Risk management practices to protect against fat finger mistakes

Discussion in 'Risk Management' started by helpme_please, Jan 22, 2018.

  1. southall

    southall

    The extra zero error risk can be minimized by keeping just enough account balance.
    With IB, say you have $100K USD, you can buy 30 ES futures but no way will IB let you buy 300 with a 100K account, they will reject your order.

    Likewise 'mistake number of future contracts with number of shares'.
    That cant happen with IB for the same reason above. Yes IB could have a bug in their margin checking logic and let it through but i haven't seen this happen. If anything they are over conservative and trigger happy in rejecting orders when you get close to using up all your margin

    Clicking buy instead of sell.
    I would agree, TWS is not the best order entry GUI, yes it is quite is easy to forget to change the BUY/SELL drop down from the default value. Perhaps use a different Front end for TWS that has big and distinct BUY/SELL buttons or write your own custom specialized GUI using the API.

    Personally all my trading is automated so fat finger errors cant happen, however there can be bugs in my code. But at this point my order entry code base is quite stable and i rarely make changes to it.
     
    Last edited: Jan 22, 2018
    #11     Jan 22, 2018
  2. Slow down a little bit. I still make a few of those errors (actually relatively lots lately being new to TWS), but I expect they'll decline as I get more familiar with some of the visual queues.

    You can set up warnings for orders over a certain number of shares or dollar amount.

    Check your position for how it will affect your margin balance. This is where I catch errors both in improper entry (buy vs. sell, number of shares, credit vs debit...) AND if my on-the-fly position size calculations were wrong.

    And the best thing? Even in fast markets, this has made my trading better. Having to commit more than a minute to order entry also gives me time to slow down and reflect on the position while I'm going through the motions getting everything entered. Definitely backed away from some bad trades that would have screwed me with a hair-trigger buy/sell.
     
    #12     Jan 22, 2018
  3. ajacobson

    ajacobson

    Use a broker that actually reads orders back to you. Think about the cost of a mistake versus higher commissions. If you don't want to use your broker's desk you can always default back to their e commerce platform.
     
    #13     Jan 22, 2018
  4. JackRab

    JackRab

    I don't think those are fat finger mistakes... maybe the extra zeros. Volume can easily be controlled with IB's system. Just add a maximum global $-volume. Or a standard trade size in futures you regularly trade.

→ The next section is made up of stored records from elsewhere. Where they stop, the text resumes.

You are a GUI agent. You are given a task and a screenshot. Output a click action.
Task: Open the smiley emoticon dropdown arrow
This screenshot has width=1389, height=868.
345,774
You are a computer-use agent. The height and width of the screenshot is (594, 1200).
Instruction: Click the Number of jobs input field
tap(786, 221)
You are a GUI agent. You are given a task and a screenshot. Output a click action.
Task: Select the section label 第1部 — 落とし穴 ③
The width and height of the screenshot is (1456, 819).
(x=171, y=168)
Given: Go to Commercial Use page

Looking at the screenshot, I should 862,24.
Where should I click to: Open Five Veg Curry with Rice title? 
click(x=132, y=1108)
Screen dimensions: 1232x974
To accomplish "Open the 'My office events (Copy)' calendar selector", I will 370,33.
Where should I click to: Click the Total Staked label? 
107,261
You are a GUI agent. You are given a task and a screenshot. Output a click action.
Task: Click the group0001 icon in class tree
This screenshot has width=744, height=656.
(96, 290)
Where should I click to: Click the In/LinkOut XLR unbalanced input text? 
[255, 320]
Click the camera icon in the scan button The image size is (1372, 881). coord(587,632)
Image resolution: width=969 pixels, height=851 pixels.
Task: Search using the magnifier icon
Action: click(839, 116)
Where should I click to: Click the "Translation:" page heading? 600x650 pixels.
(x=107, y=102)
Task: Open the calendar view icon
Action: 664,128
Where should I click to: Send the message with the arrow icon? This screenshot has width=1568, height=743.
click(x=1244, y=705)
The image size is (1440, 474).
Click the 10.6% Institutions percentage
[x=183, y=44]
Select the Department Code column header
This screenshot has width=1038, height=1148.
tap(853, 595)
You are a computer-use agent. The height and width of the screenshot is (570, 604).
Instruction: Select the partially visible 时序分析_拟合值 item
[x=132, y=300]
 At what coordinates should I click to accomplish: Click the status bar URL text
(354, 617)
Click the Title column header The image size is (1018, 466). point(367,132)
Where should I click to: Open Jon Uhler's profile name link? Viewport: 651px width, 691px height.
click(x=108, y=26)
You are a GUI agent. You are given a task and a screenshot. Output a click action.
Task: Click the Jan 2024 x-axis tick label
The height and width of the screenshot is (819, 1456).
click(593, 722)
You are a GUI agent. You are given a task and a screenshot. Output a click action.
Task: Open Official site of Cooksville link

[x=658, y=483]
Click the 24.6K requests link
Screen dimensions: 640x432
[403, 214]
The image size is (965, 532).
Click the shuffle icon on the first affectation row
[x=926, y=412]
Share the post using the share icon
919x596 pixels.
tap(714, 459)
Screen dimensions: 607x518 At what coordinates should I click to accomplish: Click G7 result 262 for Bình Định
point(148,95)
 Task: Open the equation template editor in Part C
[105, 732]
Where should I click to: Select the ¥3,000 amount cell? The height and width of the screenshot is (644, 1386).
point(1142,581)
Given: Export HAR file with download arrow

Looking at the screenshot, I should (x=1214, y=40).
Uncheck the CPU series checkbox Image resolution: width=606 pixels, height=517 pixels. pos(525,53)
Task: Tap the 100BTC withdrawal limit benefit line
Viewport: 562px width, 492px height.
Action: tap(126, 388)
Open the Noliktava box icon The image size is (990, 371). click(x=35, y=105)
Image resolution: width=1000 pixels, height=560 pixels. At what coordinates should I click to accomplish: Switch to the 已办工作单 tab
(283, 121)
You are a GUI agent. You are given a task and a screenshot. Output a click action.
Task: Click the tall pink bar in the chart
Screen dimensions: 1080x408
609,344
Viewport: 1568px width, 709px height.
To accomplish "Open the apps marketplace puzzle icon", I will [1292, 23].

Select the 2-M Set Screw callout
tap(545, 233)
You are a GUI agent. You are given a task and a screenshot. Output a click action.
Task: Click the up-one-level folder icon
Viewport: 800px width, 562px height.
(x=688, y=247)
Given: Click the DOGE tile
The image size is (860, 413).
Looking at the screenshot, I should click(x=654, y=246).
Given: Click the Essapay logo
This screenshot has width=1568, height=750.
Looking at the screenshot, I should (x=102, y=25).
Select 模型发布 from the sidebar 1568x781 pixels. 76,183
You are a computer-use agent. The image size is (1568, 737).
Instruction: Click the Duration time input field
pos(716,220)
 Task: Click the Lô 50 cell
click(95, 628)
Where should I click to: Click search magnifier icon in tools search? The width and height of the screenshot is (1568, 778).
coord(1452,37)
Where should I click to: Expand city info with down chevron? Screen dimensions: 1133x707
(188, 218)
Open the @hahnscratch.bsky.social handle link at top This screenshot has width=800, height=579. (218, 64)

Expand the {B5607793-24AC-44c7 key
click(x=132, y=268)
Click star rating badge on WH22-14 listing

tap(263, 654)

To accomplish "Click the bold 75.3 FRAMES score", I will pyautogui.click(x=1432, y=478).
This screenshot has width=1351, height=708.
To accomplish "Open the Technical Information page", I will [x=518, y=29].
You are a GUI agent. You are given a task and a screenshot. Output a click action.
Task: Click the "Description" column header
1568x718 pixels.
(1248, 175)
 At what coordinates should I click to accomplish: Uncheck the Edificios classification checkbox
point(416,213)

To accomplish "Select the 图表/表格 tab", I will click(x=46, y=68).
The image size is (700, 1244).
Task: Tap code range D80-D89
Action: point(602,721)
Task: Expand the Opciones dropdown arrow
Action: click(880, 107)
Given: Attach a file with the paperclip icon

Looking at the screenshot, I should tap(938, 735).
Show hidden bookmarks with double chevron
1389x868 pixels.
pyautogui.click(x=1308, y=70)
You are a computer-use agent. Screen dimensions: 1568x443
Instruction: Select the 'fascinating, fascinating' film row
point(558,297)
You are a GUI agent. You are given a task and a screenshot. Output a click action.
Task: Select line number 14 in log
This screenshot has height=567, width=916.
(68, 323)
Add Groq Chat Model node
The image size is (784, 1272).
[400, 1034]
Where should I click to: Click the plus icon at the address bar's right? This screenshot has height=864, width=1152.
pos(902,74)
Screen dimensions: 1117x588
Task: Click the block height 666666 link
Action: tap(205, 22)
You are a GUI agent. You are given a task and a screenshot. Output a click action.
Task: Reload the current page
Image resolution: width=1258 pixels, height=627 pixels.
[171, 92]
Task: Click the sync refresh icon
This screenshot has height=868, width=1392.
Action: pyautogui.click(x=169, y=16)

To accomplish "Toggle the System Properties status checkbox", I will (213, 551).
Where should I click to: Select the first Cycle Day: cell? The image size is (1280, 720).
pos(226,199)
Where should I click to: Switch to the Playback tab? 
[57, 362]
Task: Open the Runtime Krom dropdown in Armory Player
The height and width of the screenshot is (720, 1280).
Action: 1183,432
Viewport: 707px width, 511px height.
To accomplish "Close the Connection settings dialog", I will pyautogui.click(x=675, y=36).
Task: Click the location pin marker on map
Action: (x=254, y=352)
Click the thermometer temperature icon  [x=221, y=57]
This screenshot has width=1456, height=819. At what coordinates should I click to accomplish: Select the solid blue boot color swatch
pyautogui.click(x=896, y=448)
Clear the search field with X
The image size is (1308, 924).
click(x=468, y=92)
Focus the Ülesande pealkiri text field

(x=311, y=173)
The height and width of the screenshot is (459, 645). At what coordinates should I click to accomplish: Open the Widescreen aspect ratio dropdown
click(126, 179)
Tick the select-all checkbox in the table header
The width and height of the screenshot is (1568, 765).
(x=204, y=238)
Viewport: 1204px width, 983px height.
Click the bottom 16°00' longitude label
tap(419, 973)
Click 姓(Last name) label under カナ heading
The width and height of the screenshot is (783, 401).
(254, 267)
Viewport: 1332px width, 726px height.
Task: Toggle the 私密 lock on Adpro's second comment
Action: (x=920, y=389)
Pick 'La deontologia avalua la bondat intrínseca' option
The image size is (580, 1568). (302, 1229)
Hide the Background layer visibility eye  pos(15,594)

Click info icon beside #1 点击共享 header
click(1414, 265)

    The rest is just because you're not paying attention. How can you mistake JPY for USD?
     
    Last edited: Jan 22, 2018
    #14     Jan 22, 2018
  5. sle

    sle

    I recall a day when one of the index arb guys at Bear Stearns traded 50k spooz MoCC instead of 50k SPYs MoC.
     
    #15     Jan 22, 2018
  6. JackRab

    JackRab

    spooz as in the futures?
     
    #16     Jan 22, 2018
  7. sle

    sle

    E-minis. The index was around 1k at the time, IIRC.
     
    #17     Jan 22, 2018
  8. JackRab

    JackRab

    Ouch... no wonder they aren't around anymore...
     
    #18     Jan 22, 2018
  9. Overnight

    Overnight

    A fat finger mistake can only "throw you and your family into poverty" if you do not cancel it right away. I made a fat finger mistake once, and immediately closed the position at a small loss. Lesson learned.

    That lesson is all it took to make me more aware of what I was doing. Never made the mistake ever again.

    It is not complicated, and doesn't require an entire thread to explain what to do.

    If you make a fat-finger mistake, GTFO of your position immediately and go into repose for a few minutes/hours/whatever it takes for you to learn from it.

    Case closed. End of line.
     
    #19     Jan 22, 2018
    beerntrading and helpme_please like this.
  10. Thanks for all the replies. It seems fat-finger mistakes are inevitable from time to time.

    One thing I do not agree is to use automation to replace humans in order to eliminate careless mistakes. If bugs happen, bankruptcy can happen very quickly. Remember Knight Capital? When humans make mistake, they can correct the mistake quickly assuming detection is done immediately. Losses will occur but not to the point of bankruptcy. When machines make mistakes, they keep repeating the same mistakes thousands of times in a split-second until the machine self-destructs.